Exercise details - Give again, exactly as written, the lines of the records below from the line with "Click the green plus below the layer slider" to the line with "The height and". Both end lines count; pictures do not.

*****

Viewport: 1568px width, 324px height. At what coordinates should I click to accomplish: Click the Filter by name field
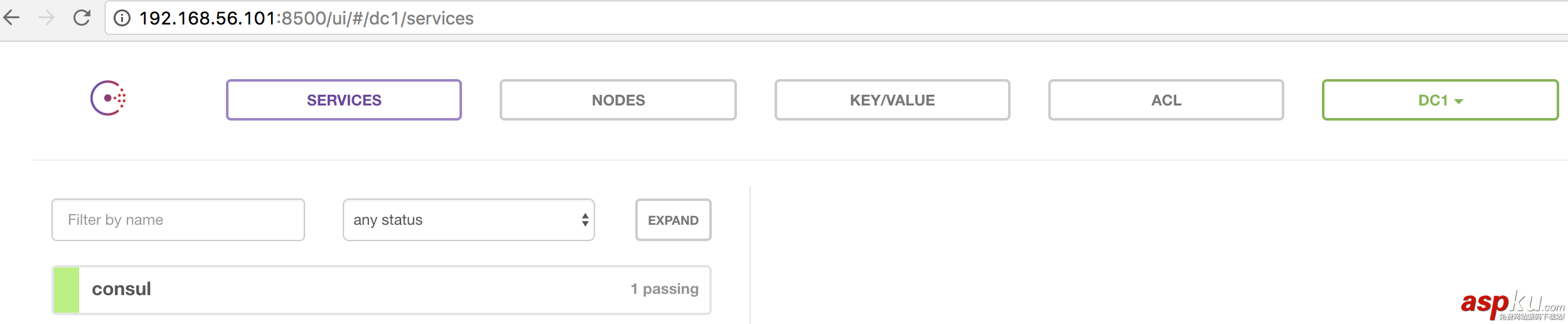178,220
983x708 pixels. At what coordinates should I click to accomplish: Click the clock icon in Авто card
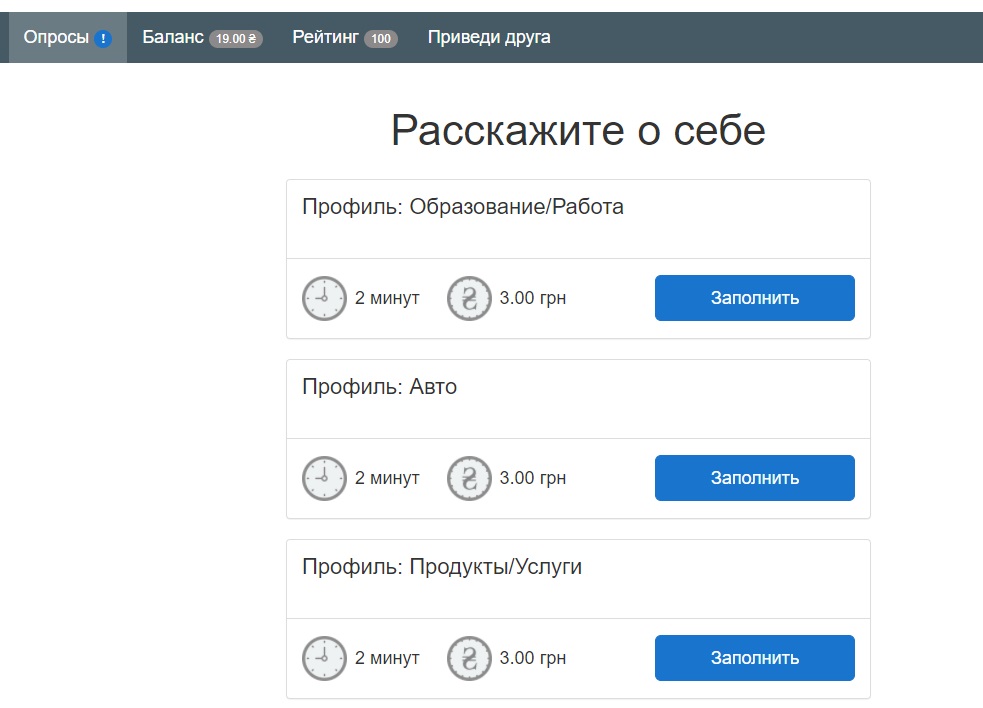click(324, 478)
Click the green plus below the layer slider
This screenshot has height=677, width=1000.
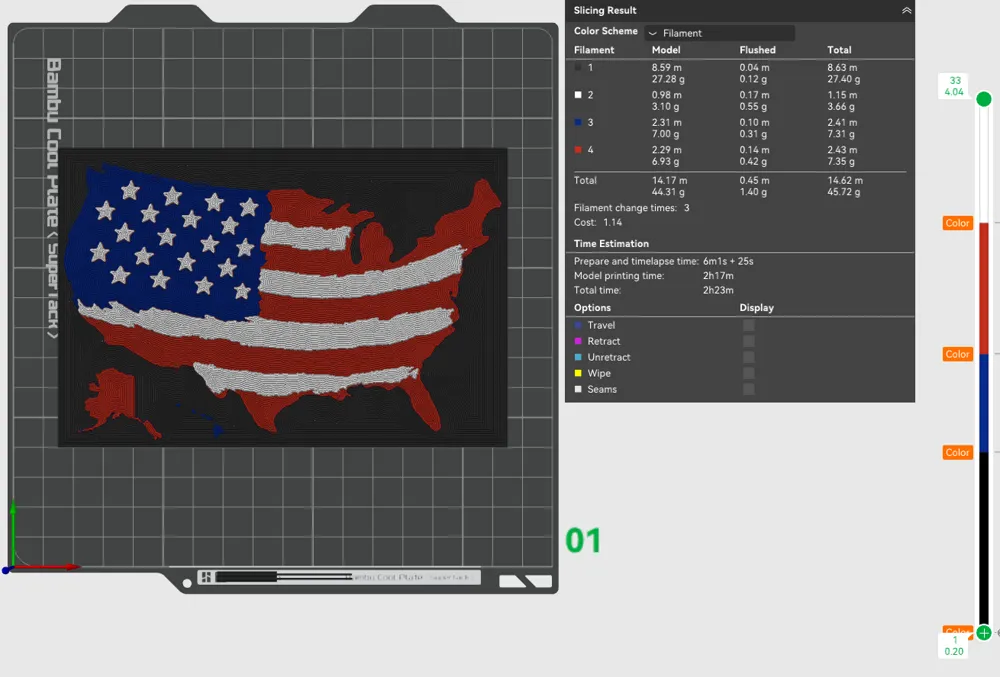pyautogui.click(x=983, y=633)
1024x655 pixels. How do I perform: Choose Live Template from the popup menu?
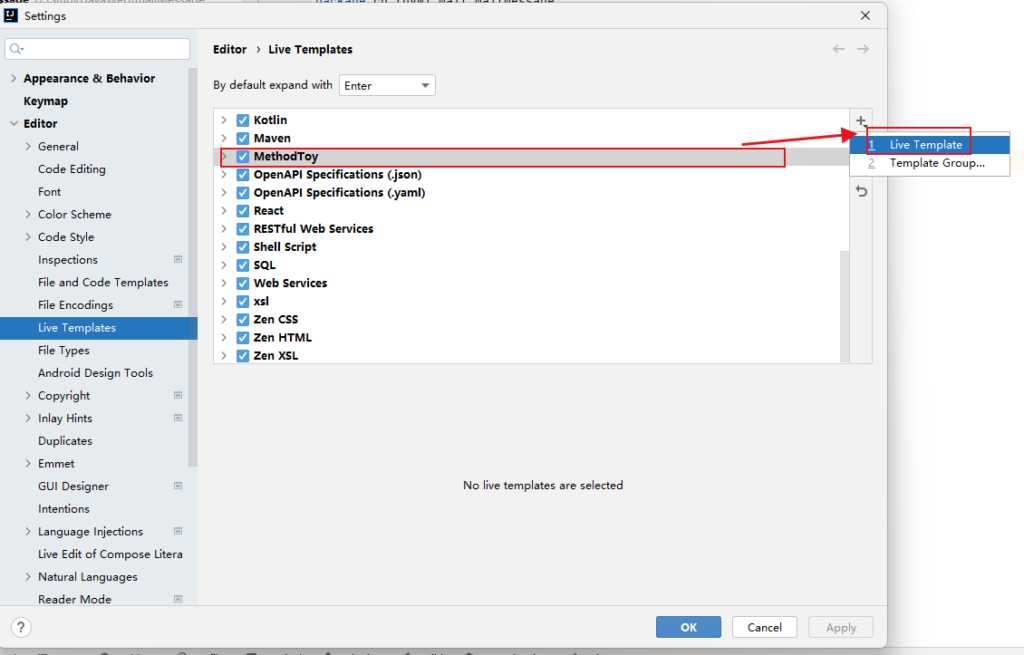pos(926,145)
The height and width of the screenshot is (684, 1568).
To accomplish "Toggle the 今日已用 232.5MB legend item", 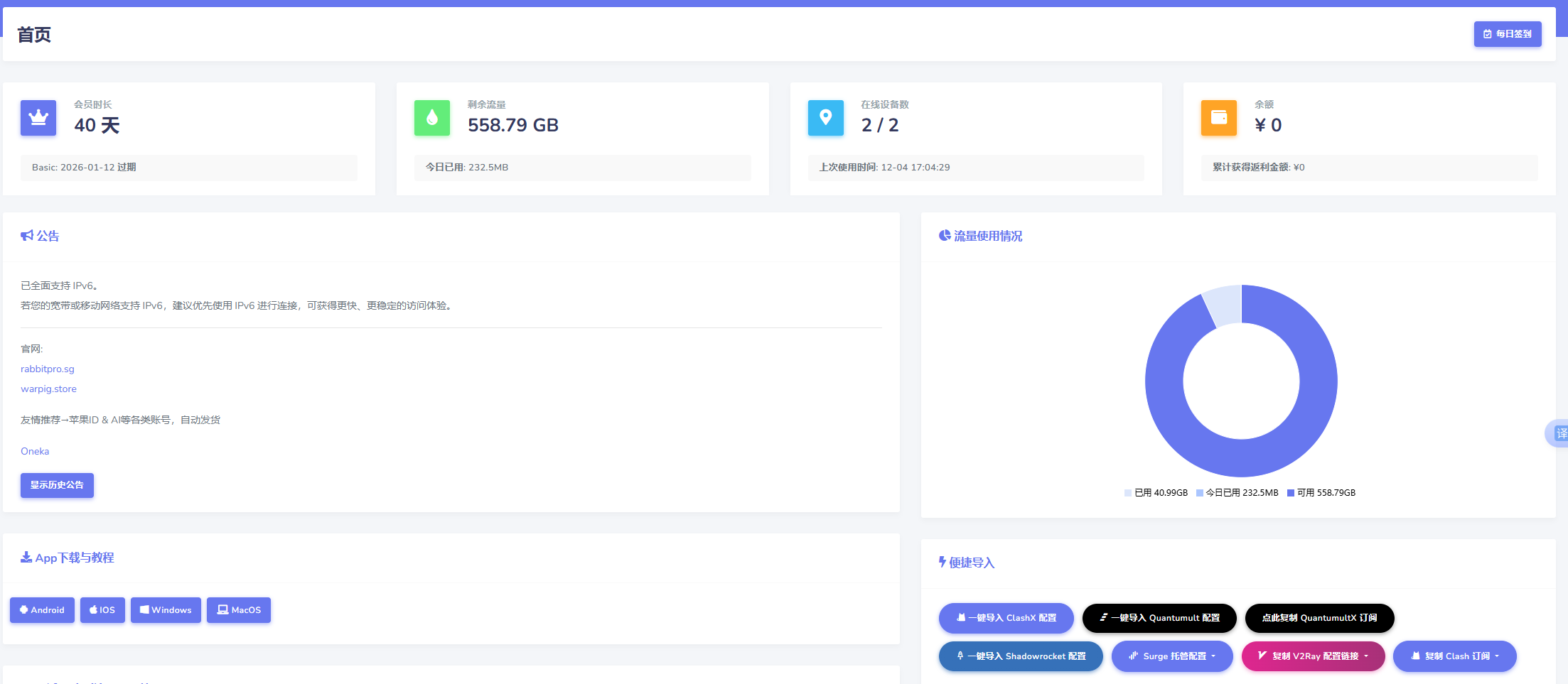I will click(x=1237, y=493).
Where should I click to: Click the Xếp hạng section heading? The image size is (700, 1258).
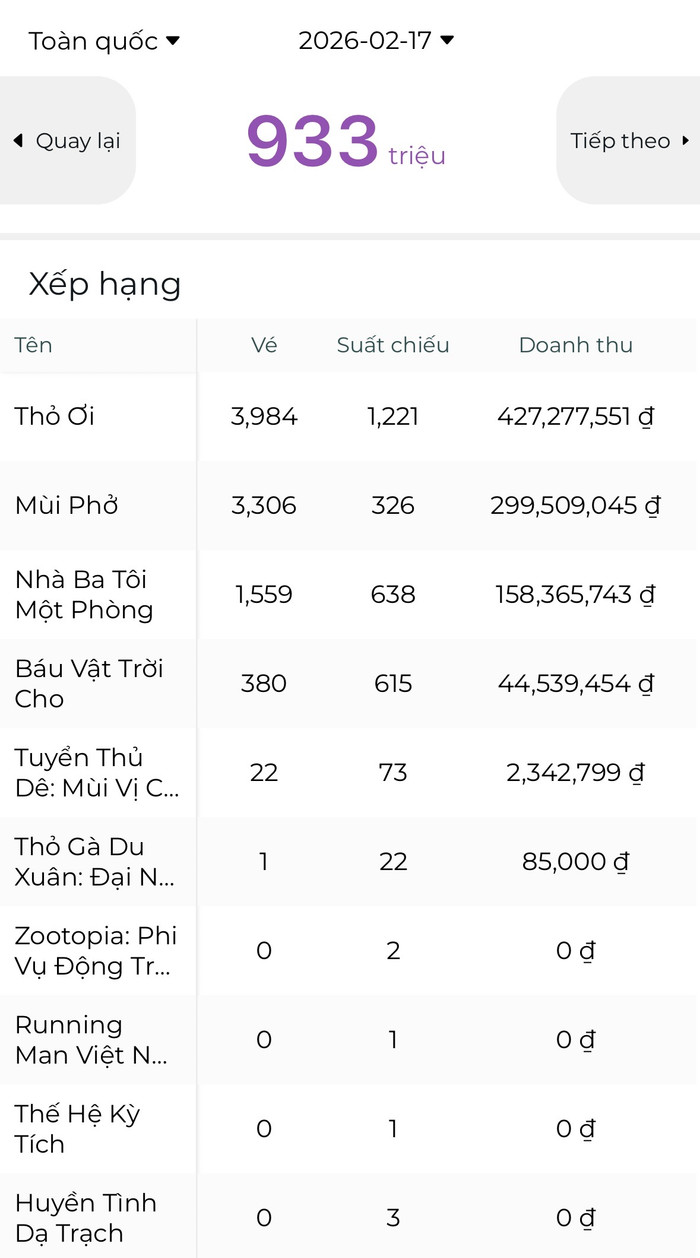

*****

Result of this task -
Click the green plus below the layer slider
This screenshot has height=677, width=1000.
pyautogui.click(x=983, y=633)
1024x655 pixels. How do I perform: Choose Live Template from the popup menu?
pos(926,145)
The height and width of the screenshot is (684, 1568).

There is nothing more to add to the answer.